▶ **PAGE EXTRACT**
Scalar Curvature, R, for Dummies

[Farina]

Is it possible to explain, in one or two paragraphs, what the scalar curvature, R, is as it applies to General Relativity (the Einstein Field Equation, specifically?).

This needs to be understandable to a high school AP-C physics student.

Signed,
Me - the high school AP-C physics student.

This isn't a homework question. I started trying to picking apart the EFE a few weeks ago during my open study hour.

 

[bcrowell]

Interesting question. Although the Riemann curvature tensor is mathematically more complicated (a rank-2 tensor), I actually find it easier to interpret than the scalar curvature. If any other PF members have a good, succinct interpretation of the scalar curvature, I'd be interested to hear it.

 

[Naty1]

Looking for a dummy?? Here I am!...While the question is still above my pay grade, so maybe I'm "sub dummy", I'm listening to Susskind's online lectures for GR so oddly it's an interesting one...

There seem to be some really good (read that as "even I can understand them") descriptions here: http://en.wikipedia.org/wiki/Scalar_curvature

...the scalar curvature represents the amount by which the volume of a geodesic ball in a curved Riemannian manifold deviates from that of the standard ball in Euclidean space

When the scalar curvature is positive at a point, the volume of a small ball about the point has smaller volume than a ball of the same radius in Euclidean space. On the other hand, when the scalar curvature is negative at a point, the volume of a small ball is instead larger than it would be in Euclidean space.

What do you experts think??

 

[bcrowell]

There seem to be some really good (read that as "even I can understand them") descriptions here: http://en.wikipedia.org/wiki/Scalar_curvature

I think that interpretation only works in a space with a Euclidean signature.

 

[Naty1]

picky,picky,picky!

 

[Naty1]

Ben, on a more serious note, I just stumbled across this in some notes...and wondered if it might add to the reply to the poster...none of this is mentioned in the source I posted above:

"The Ricci tensor Rab only keeps track of the change of volume of this ball. Namely, the second time derivative of the volume of the ball is -Rabva vb times the ball's original volume. The Weyl tensor tells the REST of the story about what happens to the ball. More precisely, it describes how the ball changes shape, into an ellipsoid.

▶ **DATA SHOWN**
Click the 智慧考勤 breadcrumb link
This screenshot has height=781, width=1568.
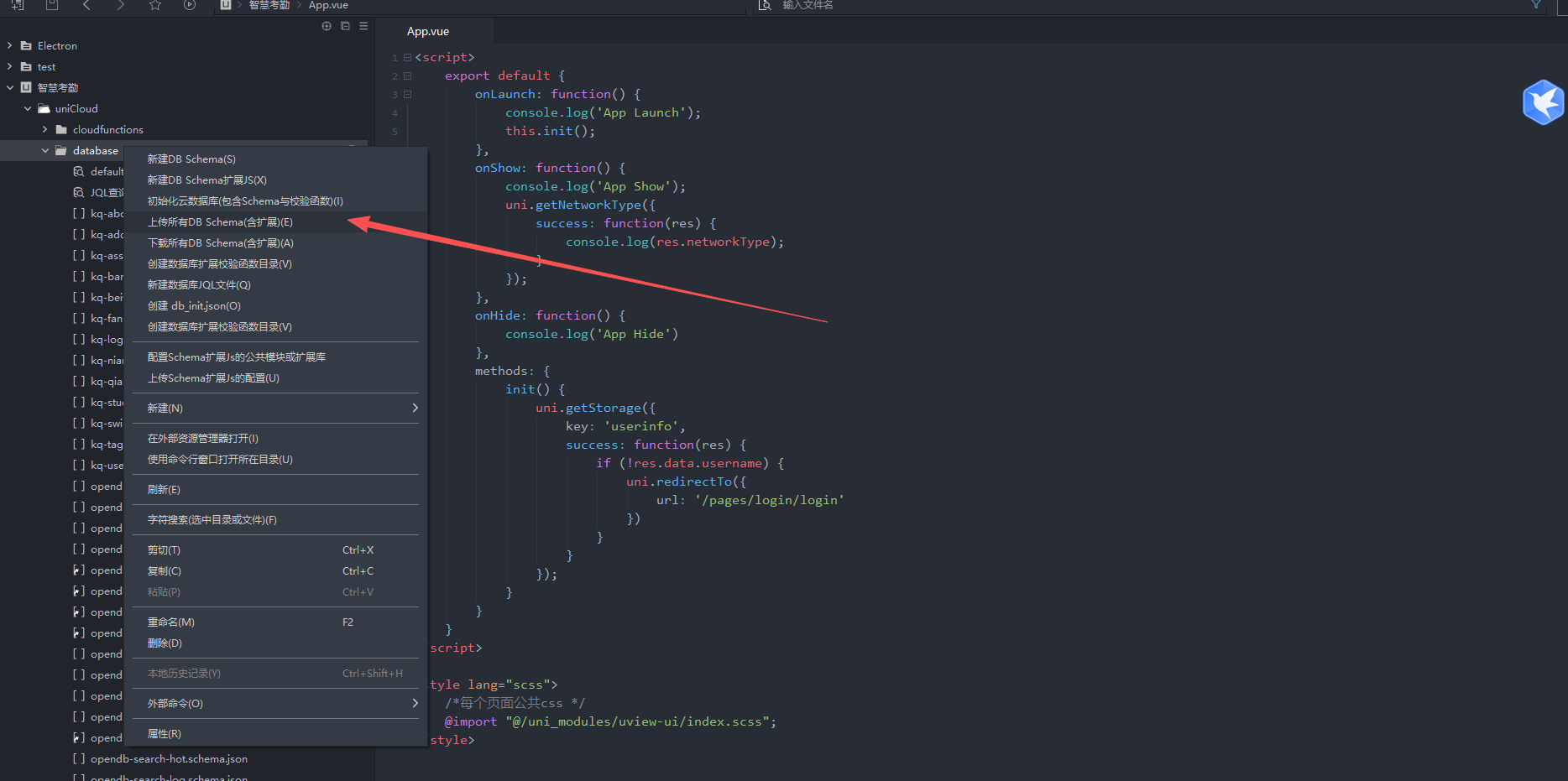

▶ **EXERCISE TASK**
List every tensor that is named in the forum thread on scalar curvature. The material is separate from the forum thread on scalar curvature.

▶ **SOLUTION TO THIS EXERCISE**
Riemann curvature tensor, Ricci tensor, Weyl tensor